• **Exercise description**: Lay out every line of the records below as a numbered list, skipping any blank lines.

— begin Input rows —

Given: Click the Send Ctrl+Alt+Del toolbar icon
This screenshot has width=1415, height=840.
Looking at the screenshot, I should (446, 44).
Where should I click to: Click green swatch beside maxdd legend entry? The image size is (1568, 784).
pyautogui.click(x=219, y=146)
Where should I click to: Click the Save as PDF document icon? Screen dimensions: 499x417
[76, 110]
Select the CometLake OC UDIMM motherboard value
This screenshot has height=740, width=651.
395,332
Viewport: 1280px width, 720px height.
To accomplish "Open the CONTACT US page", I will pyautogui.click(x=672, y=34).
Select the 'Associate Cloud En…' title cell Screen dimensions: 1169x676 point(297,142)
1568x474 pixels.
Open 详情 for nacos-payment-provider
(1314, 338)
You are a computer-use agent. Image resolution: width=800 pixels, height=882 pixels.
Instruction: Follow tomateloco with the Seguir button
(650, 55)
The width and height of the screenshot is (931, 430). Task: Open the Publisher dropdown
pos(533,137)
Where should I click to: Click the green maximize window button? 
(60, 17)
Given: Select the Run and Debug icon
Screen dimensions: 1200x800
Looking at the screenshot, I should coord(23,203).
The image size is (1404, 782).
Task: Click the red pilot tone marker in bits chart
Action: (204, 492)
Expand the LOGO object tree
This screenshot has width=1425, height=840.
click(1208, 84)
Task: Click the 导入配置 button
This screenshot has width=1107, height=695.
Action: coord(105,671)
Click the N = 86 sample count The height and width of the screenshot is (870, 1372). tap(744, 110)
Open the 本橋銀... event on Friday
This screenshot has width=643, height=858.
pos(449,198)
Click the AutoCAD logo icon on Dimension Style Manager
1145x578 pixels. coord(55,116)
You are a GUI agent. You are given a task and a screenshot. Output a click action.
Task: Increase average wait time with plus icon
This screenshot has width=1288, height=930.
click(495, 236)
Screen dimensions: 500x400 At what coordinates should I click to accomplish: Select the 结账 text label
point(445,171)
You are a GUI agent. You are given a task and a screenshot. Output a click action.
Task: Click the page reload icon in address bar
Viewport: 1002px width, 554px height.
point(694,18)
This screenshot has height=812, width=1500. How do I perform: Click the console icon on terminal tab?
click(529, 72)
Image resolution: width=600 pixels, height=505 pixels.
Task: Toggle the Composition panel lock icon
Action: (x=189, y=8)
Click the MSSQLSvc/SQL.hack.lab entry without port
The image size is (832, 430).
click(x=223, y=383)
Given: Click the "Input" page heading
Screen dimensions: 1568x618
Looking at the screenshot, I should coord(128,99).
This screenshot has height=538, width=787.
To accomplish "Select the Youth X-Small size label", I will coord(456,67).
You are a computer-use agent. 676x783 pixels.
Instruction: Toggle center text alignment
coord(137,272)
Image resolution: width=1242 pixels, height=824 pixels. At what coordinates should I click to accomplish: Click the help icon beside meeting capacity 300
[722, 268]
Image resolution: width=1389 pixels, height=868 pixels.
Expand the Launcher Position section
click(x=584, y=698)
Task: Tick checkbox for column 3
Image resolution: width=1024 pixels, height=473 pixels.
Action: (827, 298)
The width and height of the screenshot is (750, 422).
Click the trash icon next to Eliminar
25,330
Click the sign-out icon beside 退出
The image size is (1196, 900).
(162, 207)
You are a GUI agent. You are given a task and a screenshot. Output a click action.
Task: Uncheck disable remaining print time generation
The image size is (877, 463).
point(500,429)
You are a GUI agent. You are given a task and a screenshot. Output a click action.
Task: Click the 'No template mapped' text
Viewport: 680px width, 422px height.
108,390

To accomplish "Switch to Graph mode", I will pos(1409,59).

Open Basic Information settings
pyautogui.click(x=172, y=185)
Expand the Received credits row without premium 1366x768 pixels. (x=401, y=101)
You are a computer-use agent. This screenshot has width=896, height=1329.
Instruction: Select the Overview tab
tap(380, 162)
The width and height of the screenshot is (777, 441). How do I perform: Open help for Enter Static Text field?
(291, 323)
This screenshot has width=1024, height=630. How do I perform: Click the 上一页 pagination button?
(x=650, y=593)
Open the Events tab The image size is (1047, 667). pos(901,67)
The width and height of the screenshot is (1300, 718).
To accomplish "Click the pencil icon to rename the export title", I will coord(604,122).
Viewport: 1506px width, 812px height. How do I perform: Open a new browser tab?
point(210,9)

— end Input rows —

• **Full answer**:
1. Given: Click the Send Ctrl+Alt+Del toolbar icon
2. This screenshot has width=1415, height=840.
3. Looking at the screenshot, I should (446, 44).
4. Where should I click to: Click green swatch beside maxdd legend entry? The image size is (1568, 784).
5. pyautogui.click(x=219, y=146)
6. Where should I click to: Click the Save as PDF document icon? Screen dimensions: 499x417
7. [76, 110]
8. Select the CometLake OC UDIMM motherboard value
9. This screenshot has height=740, width=651.
10. 395,332
11. Viewport: 1280px width, 720px height.
12. To accomplish "Open the CONTACT US page", I will pyautogui.click(x=672, y=34).
13. Select the 'Associate Cloud En…' title cell Screen dimensions: 1169x676 point(297,142)
14. 1568x474 pixels.
15. Open 详情 for nacos-payment-provider
16. (1314, 338)
17. You are a computer-use agent. Image resolution: width=800 pixels, height=882 pixels.
18. Instruction: Follow tomateloco with the Seguir button
19. (650, 55)
20. The width and height of the screenshot is (931, 430). Task: Open the Publisher dropdown
21. pos(533,137)
22. Where should I click to: Click the green maximize window button? 
23. (60, 17)
24. Given: Select the Run and Debug icon
25. Screen dimensions: 1200x800
26. Looking at the screenshot, I should coord(23,203).
27. The image size is (1404, 782).
28. Task: Click the red pilot tone marker in bits chart
29. Action: (204, 492)
30. Expand the LOGO object tree
31. This screenshot has width=1425, height=840.
32. click(1208, 84)
33. Task: Click the 导入配置 button
34. This screenshot has width=1107, height=695.
35. Action: coord(105,671)
36. Click the N = 86 sample count The height and width of the screenshot is (870, 1372). tap(744, 110)
37. Open the 本橋銀... event on Friday
38. This screenshot has width=643, height=858.
39. pos(449,198)
40. Click the AutoCAD logo icon on Dimension Style Manager
41. 1145x578 pixels. coord(55,116)
42. You are a GUI agent. You are given a task and a screenshot. Output a click action.
43. Task: Increase average wait time with plus icon
44. This screenshot has width=1288, height=930.
45. click(495, 236)
46. Screen dimensions: 500x400 At what coordinates should I click to accomplish: Select the 结账 text label
47. point(445,171)
48. You are a GUI agent. You are given a task and a screenshot. Output a click action.
49. Task: Click the page reload icon in address bar
50. Viewport: 1002px width, 554px height.
51. point(694,18)
52. This screenshot has height=812, width=1500. How do I perform: Click the console icon on terminal tab?
53. click(529, 72)
54. Image resolution: width=600 pixels, height=505 pixels.
55. Task: Toggle the Composition panel lock icon
56. Action: (x=189, y=8)
57. Click the MSSQLSvc/SQL.hack.lab entry without port
58. The image size is (832, 430).
59. click(x=223, y=383)
60. Given: Click the "Input" page heading
61. Screen dimensions: 1568x618
62. Looking at the screenshot, I should coord(128,99).
63. This screenshot has height=538, width=787.
64. To accomplish "Select the Youth X-Small size label", I will coord(456,67).
65. You are a computer-use agent. 676x783 pixels.
66. Instruction: Toggle center text alignment
67. coord(137,272)
68. Image resolution: width=1242 pixels, height=824 pixels. At what coordinates should I click to accomplish: Click the help icon beside meeting capacity 300
69. [722, 268]
70. Image resolution: width=1389 pixels, height=868 pixels.
71. Expand the Launcher Position section
72. click(x=584, y=698)
73. Task: Tick checkbox for column 3
74. Image resolution: width=1024 pixels, height=473 pixels.
75. Action: (827, 298)
76. The width and height of the screenshot is (750, 422).
77. Click the trash icon next to Eliminar
78. 25,330
79. Click the sign-out icon beside 退出
80. The image size is (1196, 900).
81. (162, 207)
82. You are a GUI agent. You are given a task and a screenshot. Output a click action.
83. Task: Uncheck disable remaining print time generation
84. The image size is (877, 463).
85. point(500,429)
86. You are a GUI agent. You are given a task and a screenshot. Output a click action.
87. Task: Click the 'No template mapped' text
88. Viewport: 680px width, 422px height.
89. 108,390
90. To accomplish "Switch to Graph mode", I will pos(1409,59).
91. Open Basic Information settings
92. pyautogui.click(x=172, y=185)
93. Expand the Received credits row without premium 1366x768 pixels. (x=401, y=101)
94. You are a computer-use agent. This screenshot has width=896, height=1329.
95. Instruction: Select the Overview tab
96. tap(380, 162)
97. The width and height of the screenshot is (777, 441). How do I perform: Open help for Enter Static Text field?
98. (291, 323)
99. This screenshot has width=1024, height=630. How do I perform: Click the 上一页 pagination button?
100. (x=650, y=593)
101. Open the Events tab The image size is (1047, 667). pos(901,67)
102. The width and height of the screenshot is (1300, 718).
103. To accomplish "Click the pencil icon to rename the export title", I will coord(604,122).
104. Viewport: 1506px width, 812px height. How do I perform: Open a new browser tab?
105. point(210,9)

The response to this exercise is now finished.